Amazon et le syndicat. Partie 2 : Nécessité et limites des syndicats d'aujourd'hui : le cas français.

 

Les Etats-Unis n’ont pas exactement la même législation sociale que la France même si le taux de syndicalisation dans l’un et l’autre de ces pays est très faible, beaucoup plus que la visibilité syndicale ne peut le laisser supposer. Faut-il s’en réjouir ? Je ne le pense pas : dans une société de plus en plus individualiste et dominée par le règne de l’argent, il importe d’avoir des garde-fous les plus efficaces possibles, non pour gêner l’activité industrielle mais l’immoralité capitalistique et la démesure financière ou actionnariale. En somme, défendre les intérêts des salariés sans pour autant oublier le contexte économique… Dans le cas de l’entrepôt d’Amazon, les conditions économiques étaient favorables à l’implantation d’un syndicat, au regard des énormes profits réalisés par l’entreprise renforcée par plus d’un an de crise sanitaire, de confinements multiples et de basculement numérique et vers les achats électroniques plutôt que « physiques ». En effet, si l’on en croit The Wall Street Journal (traduction française dans L’Opinion du mardi 13 avril 2021), « Amazon (…) vient de connaître, dans le contexte porteur de la pandémie, une année de croissance et de succès spectaculaires.
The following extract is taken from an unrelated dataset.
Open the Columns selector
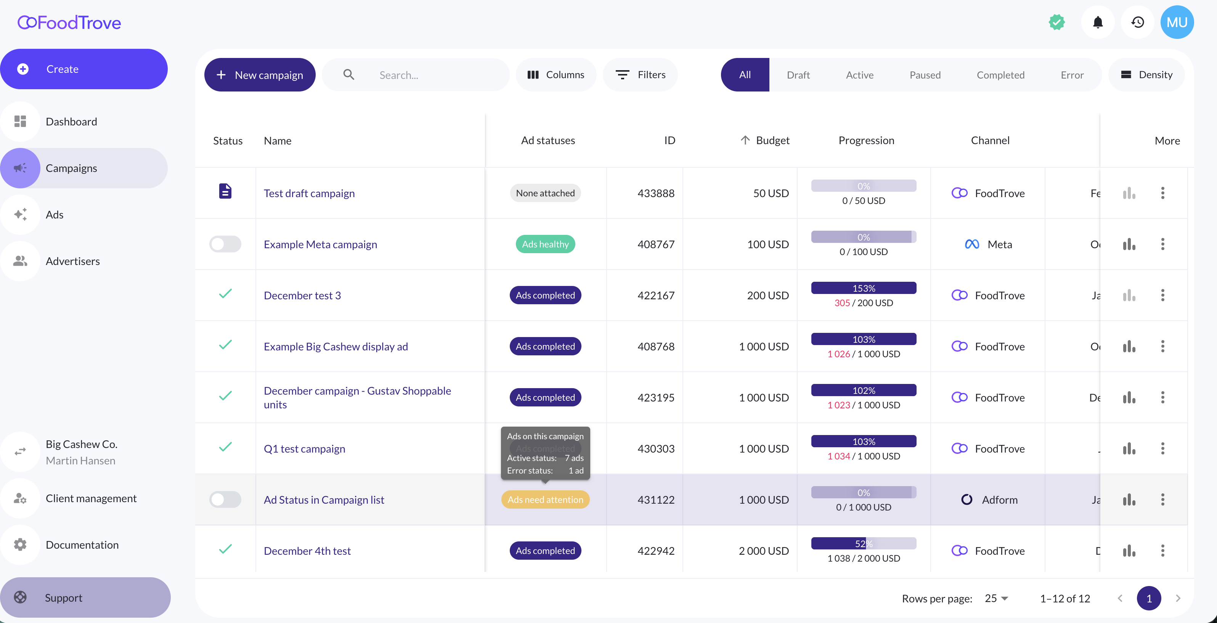 point(556,75)
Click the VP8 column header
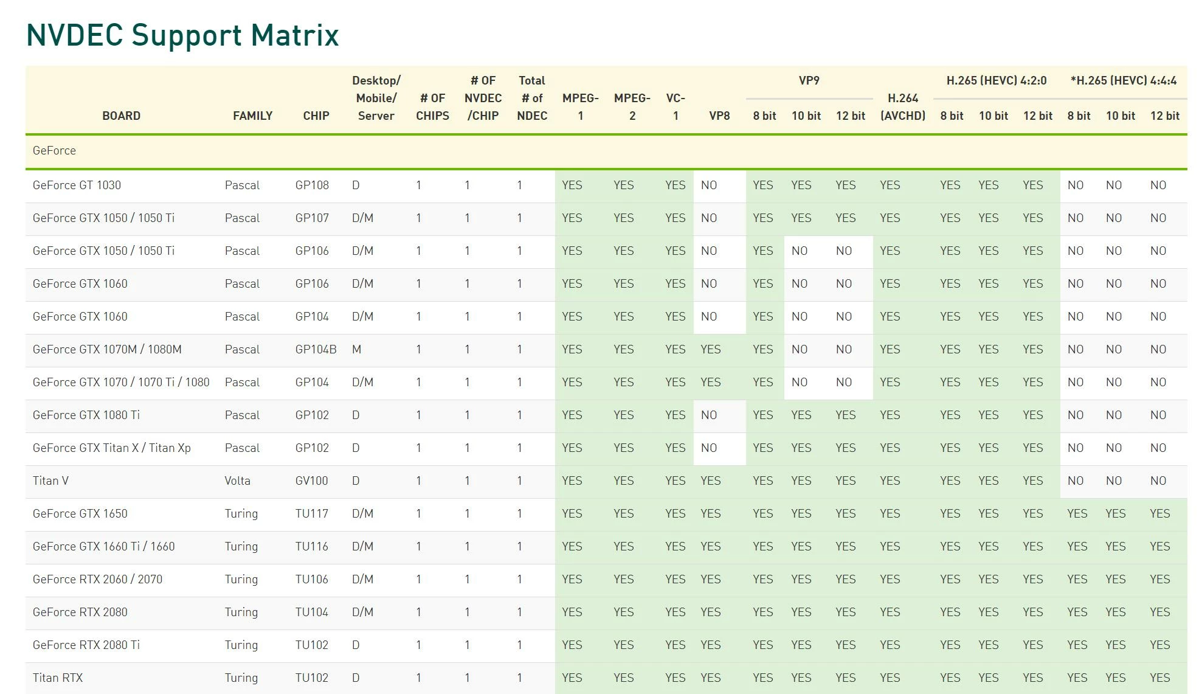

En 2020, son chiffre d’affaires a progressé de 38 % pour atteindre 386 milliards de dollars et ses bénéfices ont presque doublé », ce qui prouve une bonne santé insolente dont il ne serait pas scandaleux que les salariés, petites mains de ce système de distribution géant et mondialisé, touchent aussi les dividendes, au moins par une amélioration de leurs conditions de travail…

 

Mais Jeff Bezos, grand progressiste devant l’éternel, ne veut pas de syndicats qui pourraient le rappeler, de l’intérieur, à ses devoirs sociaux et il a tout fait pour empêcher un vote positif en faveur de la création d’un syndicat, avec un succès notable mais qui, pour autant, pourrait ne pas être définitif : puisque la firme Amazon ne veut pas être « embêtée » par un syndicat, c’est le Congrès qui pourrait décider une forme de démantèlement de la multinationale au nom de la lutte contre les monopoles. Mais cela ne résoudrait pas vraiment (ou pas directement) la question sociale dans l’entreprise, et c’est de cela dont il s’agit. Car les différentes alertes sur les pitoyables conditions de travail (malgré des salaires alléchants, mais la dignité du travail et des travailleurs doit-elle être négligée parce que ceux-ci seraient considérés comme « bien payés » ?) montrent, a contrario, la nécessité d’une protection syndicale pour les salariés, et la possibilité pour eux de pouvoir se regrouper pour pouvoir porter une « parole ouvrière » capable de peser dans les échanges entre salariés, cadres et direction, sans négliger le nécessaire dialogue avec le siège central de la firme, en particulier quand les emplois et les conditions générales de travail et de partage des bénéfices peuvent être en jeu.

 

Ce qui est vrai dans les finalités de l’action syndicale aux Etats-Unis ne l’est pas moins en France. C’est en s’inspirant du modèle anglo-saxon que les révolutionnaires bourgeois de 1791 avaient aboli les corporations et, en plus de cela, interdit toute possibilité d’association et de grève aux ouvriers pour les livrer à la « liberté du travail » chère à Benjamin Franklin et à ses épigones hexagonaux : le résultat social fut catastrophique, au point que les historiens datèrent de ces lois libérales de 1791 la naissance du prolétariat français, rompant avec un modèle social ancien qui, malgré ses archaïsmes et ses blocages, évitait au moins une exploitation trop brutale et sans contrepartie de ceux qui n’avaient que leurs bras à louer. Même le maoïste Alain Badiou avait, il y a quelques années, repéré ce moment ultralibéral de la Révolution française… Dans son ouvrage sur celle-ci, l’historien maurrassien Pierre Gaxotte en venait à dire, logiquement, que « tout le syndicalisme contemporain est une insurrection contre la loi Le Chapelier », celle-là même qui, votée en 1791 après la loi d’Allarde, interdisait légalement toute possibilité de réaction ou de résistance ouvrière et donnait tout droit et tout pouvoir à l’Etat pour écraser, y compris par la plus extrême violence, les « séditions » des classes considérées bientôt par la bourgeoisie du XIXe siècle comme « dangereuses »…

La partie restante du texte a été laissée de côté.